— begin Entries shown —

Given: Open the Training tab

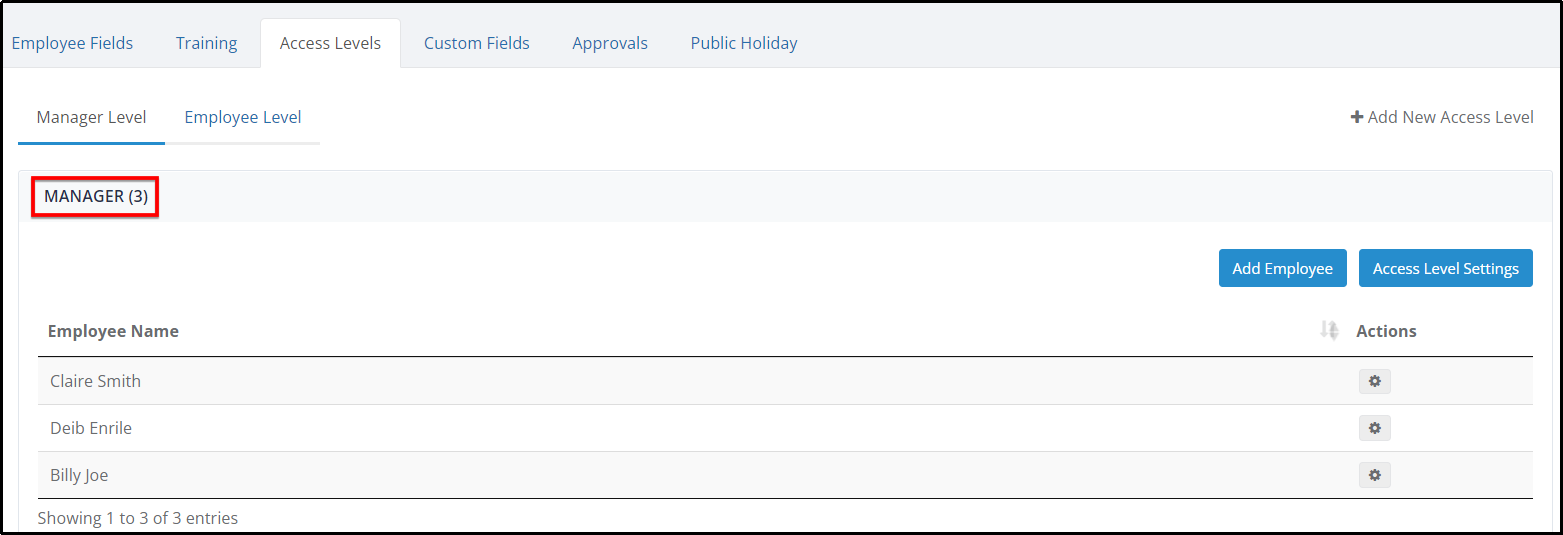Looking at the screenshot, I should pyautogui.click(x=206, y=43).
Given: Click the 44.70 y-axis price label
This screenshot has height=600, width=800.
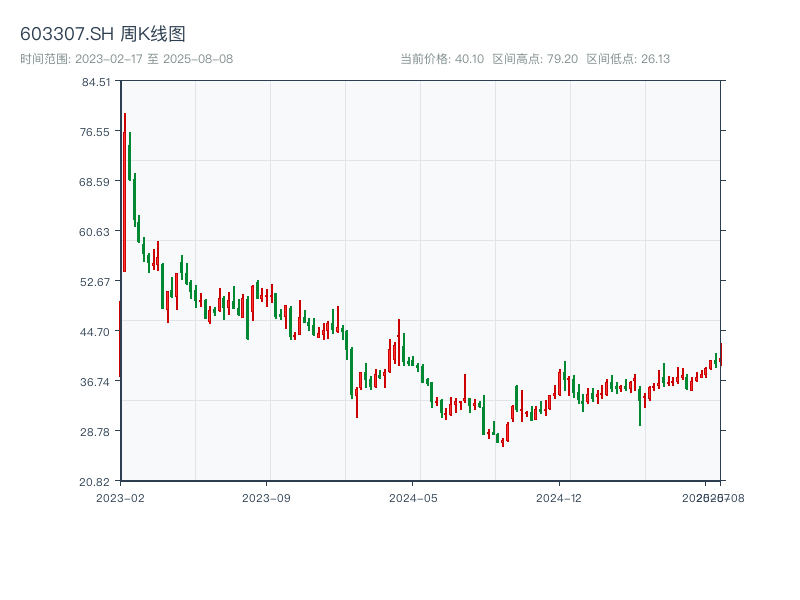Looking at the screenshot, I should (97, 332).
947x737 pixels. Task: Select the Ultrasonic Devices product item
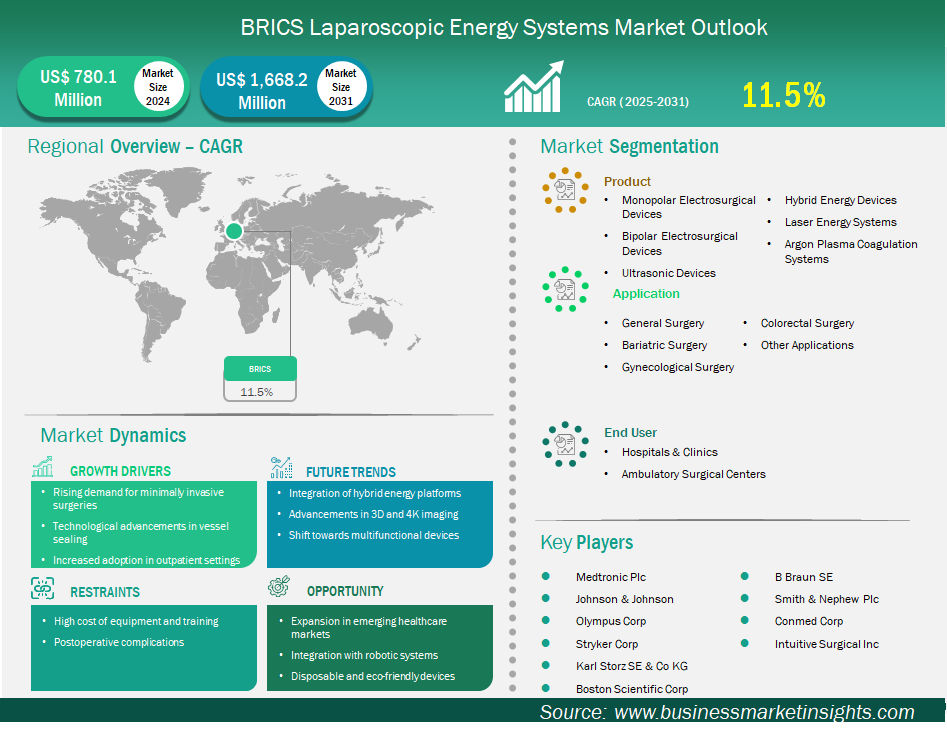pyautogui.click(x=668, y=273)
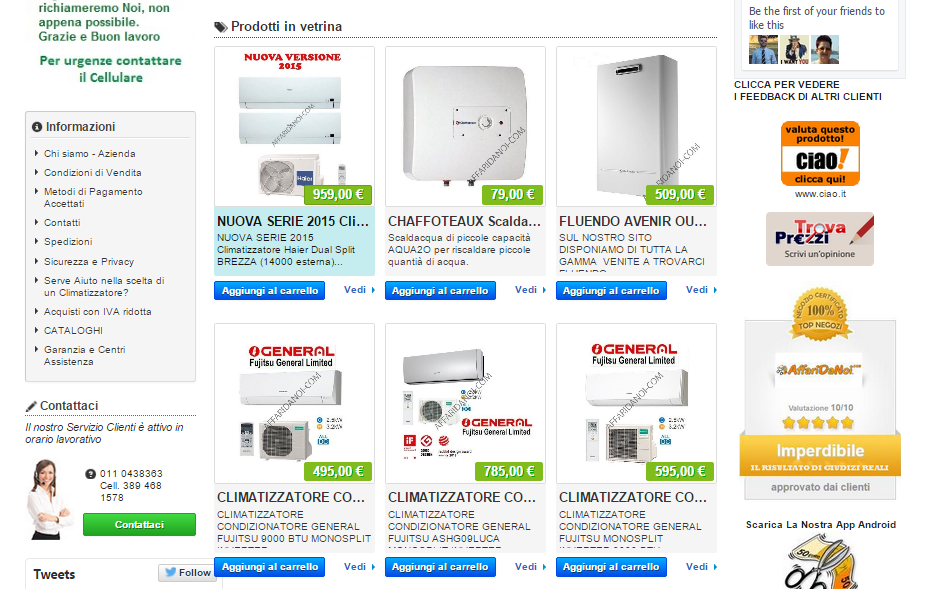The height and width of the screenshot is (589, 951).
Task: Go to Metodi di Pagamento Accettati
Action: pyautogui.click(x=93, y=198)
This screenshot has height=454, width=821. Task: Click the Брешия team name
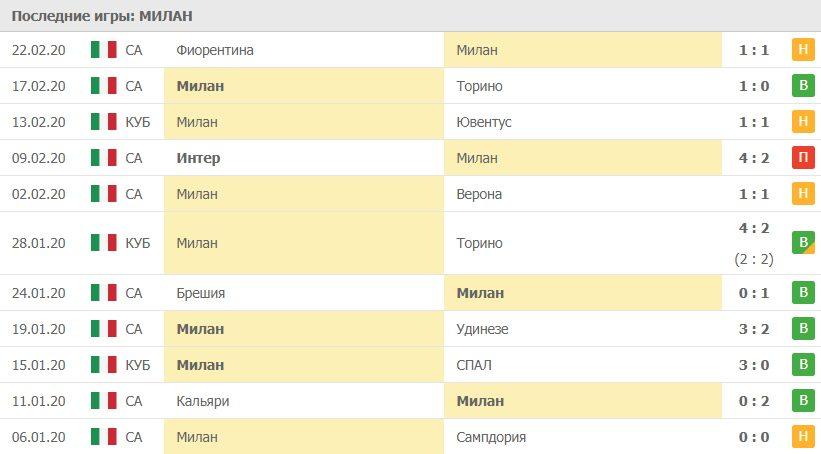click(x=200, y=293)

— end Entries shown —

#### The exercise:
Reproduce all of the data above, replacing every occurrence of "Given" with "Instruction" and leaving everything else unchanged. Leave out the pictures.

#### Exercise answer:
Instruction: Open the Training tab

Looking at the screenshot, I should pyautogui.click(x=206, y=43).
Instruction: Click the 44.70 y-axis price label
This screenshot has height=600, width=800.
Looking at the screenshot, I should (97, 332).
947x737 pixels. Task: Select the Ultrasonic Devices product item
pyautogui.click(x=668, y=273)
The height and width of the screenshot is (589, 951).
Task: Go to Metodi di Pagamento Accettati
Action: pyautogui.click(x=93, y=198)
This screenshot has height=454, width=821. Task: Click the Брешия team name
click(x=200, y=293)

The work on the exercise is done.